■ Exercise directions ■
Reproduce each of the following records without any deviation.

■ Extracted material ■
*** Begin section ***

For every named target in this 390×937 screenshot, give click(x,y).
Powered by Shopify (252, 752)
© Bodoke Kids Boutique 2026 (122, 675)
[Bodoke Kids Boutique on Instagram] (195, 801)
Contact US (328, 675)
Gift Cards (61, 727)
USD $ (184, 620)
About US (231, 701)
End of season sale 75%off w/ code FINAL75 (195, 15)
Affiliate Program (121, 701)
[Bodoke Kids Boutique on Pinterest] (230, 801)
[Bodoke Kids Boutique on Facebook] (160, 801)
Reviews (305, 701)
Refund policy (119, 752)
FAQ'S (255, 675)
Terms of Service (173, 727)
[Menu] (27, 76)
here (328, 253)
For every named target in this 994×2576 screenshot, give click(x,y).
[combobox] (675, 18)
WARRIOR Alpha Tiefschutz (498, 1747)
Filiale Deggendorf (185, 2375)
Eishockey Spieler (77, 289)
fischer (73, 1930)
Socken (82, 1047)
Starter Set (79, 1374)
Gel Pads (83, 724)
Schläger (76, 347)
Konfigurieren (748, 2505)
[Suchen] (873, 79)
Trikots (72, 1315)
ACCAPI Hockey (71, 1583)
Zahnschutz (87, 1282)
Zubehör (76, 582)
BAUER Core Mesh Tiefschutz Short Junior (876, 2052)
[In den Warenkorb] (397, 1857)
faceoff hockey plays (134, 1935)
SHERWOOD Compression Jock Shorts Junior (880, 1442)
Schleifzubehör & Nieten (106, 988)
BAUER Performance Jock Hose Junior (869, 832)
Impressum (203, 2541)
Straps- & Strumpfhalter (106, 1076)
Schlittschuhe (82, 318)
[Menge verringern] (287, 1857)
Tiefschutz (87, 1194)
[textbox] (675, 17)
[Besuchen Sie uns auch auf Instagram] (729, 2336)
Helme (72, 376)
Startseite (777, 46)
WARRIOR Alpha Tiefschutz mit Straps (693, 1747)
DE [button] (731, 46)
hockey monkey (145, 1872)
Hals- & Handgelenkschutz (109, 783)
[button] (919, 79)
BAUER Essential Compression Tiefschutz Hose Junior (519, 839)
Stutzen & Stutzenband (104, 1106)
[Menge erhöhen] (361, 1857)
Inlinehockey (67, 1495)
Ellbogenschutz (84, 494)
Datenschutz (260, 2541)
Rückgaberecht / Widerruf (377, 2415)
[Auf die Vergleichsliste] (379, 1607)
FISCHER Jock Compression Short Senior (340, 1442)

*** End section ***

■ Your response ■
For every named target in this 390×937 screenshot, give click(x,y).
Powered by Shopify (252, 752)
© Bodoke Kids Boutique 2026 (122, 675)
[Bodoke Kids Boutique on Instagram] (195, 801)
Contact US (328, 675)
Gift Cards (61, 727)
USD $ (184, 620)
About US (231, 701)
End of season sale 75%off w/ code FINAL75 (195, 15)
Affiliate Program (121, 701)
[Bodoke Kids Boutique on Pinterest] (230, 801)
[Bodoke Kids Boutique on Facebook] (160, 801)
Reviews (305, 701)
Refund policy (119, 752)
FAQ'S (255, 675)
Terms of Service (173, 727)
[Menu] (27, 76)
here (328, 253)
For every named target in this 994×2576 screenshot, give click(x,y).
[combobox] (675, 18)
WARRIOR Alpha Tiefschutz (498, 1747)
Filiale Deggendorf (185, 2375)
Eishockey Spieler (77, 289)
fischer (73, 1930)
Socken (82, 1047)
Starter Set (79, 1374)
Gel Pads (83, 724)
Schläger (76, 347)
Konfigurieren (748, 2505)
[Suchen] (873, 79)
Trikots (72, 1315)
ACCAPI Hockey (71, 1583)
Zahnschutz (87, 1282)
Zubehör (76, 582)
BAUER Core Mesh Tiefschutz Short Junior (876, 2052)
[In den Warenkorb] (397, 1857)
faceoff hockey plays (134, 1935)
SHERWOOD Compression Jock Shorts Junior (880, 1442)
Schleifzubehör & Nieten (106, 988)
BAUER Performance Jock Hose Junior (869, 832)
Impressum (203, 2541)
Straps- & Strumpfhalter (106, 1076)
Schlittschuhe (82, 318)
[Menge verringern] (287, 1857)
Tiefschutz (87, 1194)
[textbox] (675, 17)
[Besuchen Sie uns auch auf Instagram] (729, 2336)
Helme (72, 376)
Startseite (777, 46)
WARRIOR Alpha Tiefschutz mit Straps (693, 1747)
DE [button] (731, 46)
hockey monkey (145, 1872)
Hals- & Handgelenkschutz (109, 783)
[button] (919, 79)
BAUER Essential Compression Tiefschutz Hose Junior (519, 839)
Stutzen & Stutzenband (104, 1106)
[Menge erhöhen] (361, 1857)
Inlinehockey (67, 1495)
Ellbogenschutz (84, 494)
Datenschutz (260, 2541)
Rückgaberecht / Widerruf (377, 2415)
[Auf die Vergleichsliste] (379, 1607)
FISCHER Jock Compression Short Senior (340, 1442)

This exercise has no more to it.